*What to produce*: Repeat each record word for word. Leave nothing out.
+++ Record set +++
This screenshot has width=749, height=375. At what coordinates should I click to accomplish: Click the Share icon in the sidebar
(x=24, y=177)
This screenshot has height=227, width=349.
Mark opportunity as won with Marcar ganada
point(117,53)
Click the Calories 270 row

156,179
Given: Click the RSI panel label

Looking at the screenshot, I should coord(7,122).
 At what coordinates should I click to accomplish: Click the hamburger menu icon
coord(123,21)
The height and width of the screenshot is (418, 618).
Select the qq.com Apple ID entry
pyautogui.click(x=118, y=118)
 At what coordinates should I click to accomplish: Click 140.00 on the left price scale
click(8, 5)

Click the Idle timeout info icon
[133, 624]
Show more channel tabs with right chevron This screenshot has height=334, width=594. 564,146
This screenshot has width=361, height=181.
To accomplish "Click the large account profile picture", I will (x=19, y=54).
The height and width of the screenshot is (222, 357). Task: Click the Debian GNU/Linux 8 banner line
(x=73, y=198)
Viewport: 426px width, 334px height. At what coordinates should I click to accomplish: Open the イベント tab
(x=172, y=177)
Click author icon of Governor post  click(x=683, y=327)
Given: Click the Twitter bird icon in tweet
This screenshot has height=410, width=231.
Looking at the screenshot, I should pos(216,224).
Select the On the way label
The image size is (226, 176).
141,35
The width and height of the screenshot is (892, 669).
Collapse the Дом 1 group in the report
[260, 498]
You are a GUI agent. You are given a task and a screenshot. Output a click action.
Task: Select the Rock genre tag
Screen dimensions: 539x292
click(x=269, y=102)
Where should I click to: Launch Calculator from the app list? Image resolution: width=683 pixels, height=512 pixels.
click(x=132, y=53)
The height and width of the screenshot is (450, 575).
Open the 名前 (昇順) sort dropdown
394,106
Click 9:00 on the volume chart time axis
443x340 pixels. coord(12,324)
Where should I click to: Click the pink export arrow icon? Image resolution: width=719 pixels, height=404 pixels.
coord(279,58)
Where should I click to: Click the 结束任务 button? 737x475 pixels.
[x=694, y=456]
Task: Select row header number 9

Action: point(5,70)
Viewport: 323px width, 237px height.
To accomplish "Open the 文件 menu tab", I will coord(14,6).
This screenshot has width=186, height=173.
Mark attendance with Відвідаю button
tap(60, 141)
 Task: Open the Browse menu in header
+++
*Reply*:
This screenshot has width=749, height=375. At what coordinates should I click to accomplish: Click the Share icon in the sidebar
(x=24, y=177)
This screenshot has height=227, width=349.
Mark opportunity as won with Marcar ganada
point(117,53)
Click the Calories 270 row

156,179
Given: Click the RSI panel label

Looking at the screenshot, I should coord(7,122).
 At what coordinates should I click to accomplish: Click the hamburger menu icon
coord(123,21)
The height and width of the screenshot is (418, 618).
Select the qq.com Apple ID entry
pyautogui.click(x=118, y=118)
 At what coordinates should I click to accomplish: Click 140.00 on the left price scale
click(8, 5)

Click the Idle timeout info icon
[133, 624]
Show more channel tabs with right chevron This screenshot has height=334, width=594. 564,146
This screenshot has width=361, height=181.
To accomplish "Click the large account profile picture", I will (x=19, y=54).
The height and width of the screenshot is (222, 357). Task: Click the Debian GNU/Linux 8 banner line
(x=73, y=198)
Viewport: 426px width, 334px height. At what coordinates should I click to accomplish: Open the イベント tab
(x=172, y=177)
Click author icon of Governor post  click(x=683, y=327)
Given: Click the Twitter bird icon in tweet
This screenshot has height=410, width=231.
Looking at the screenshot, I should pos(216,224).
Select the On the way label
The image size is (226, 176).
141,35
The width and height of the screenshot is (892, 669).
Collapse the Дом 1 group in the report
[260, 498]
You are a GUI agent. You are given a task and a screenshot. Output a click action.
Task: Select the Rock genre tag
Screen dimensions: 539x292
click(x=269, y=102)
Where should I click to: Launch Calculator from the app list? Image resolution: width=683 pixels, height=512 pixels.
click(x=132, y=53)
The height and width of the screenshot is (450, 575).
Open the 名前 (昇順) sort dropdown
394,106
Click 9:00 on the volume chart time axis
443x340 pixels. coord(12,324)
Where should I click to: Click the pink export arrow icon? Image resolution: width=719 pixels, height=404 pixels.
coord(279,58)
Where should I click to: Click the 结束任务 button? 737x475 pixels.
[x=694, y=456]
Task: Select row header number 9

Action: point(5,70)
Viewport: 323px width, 237px height.
To accomplish "Open the 文件 menu tab", I will coord(14,6).
This screenshot has width=186, height=173.
Mark attendance with Відвідаю button
tap(60, 141)
 Task: Open the Browse menu in header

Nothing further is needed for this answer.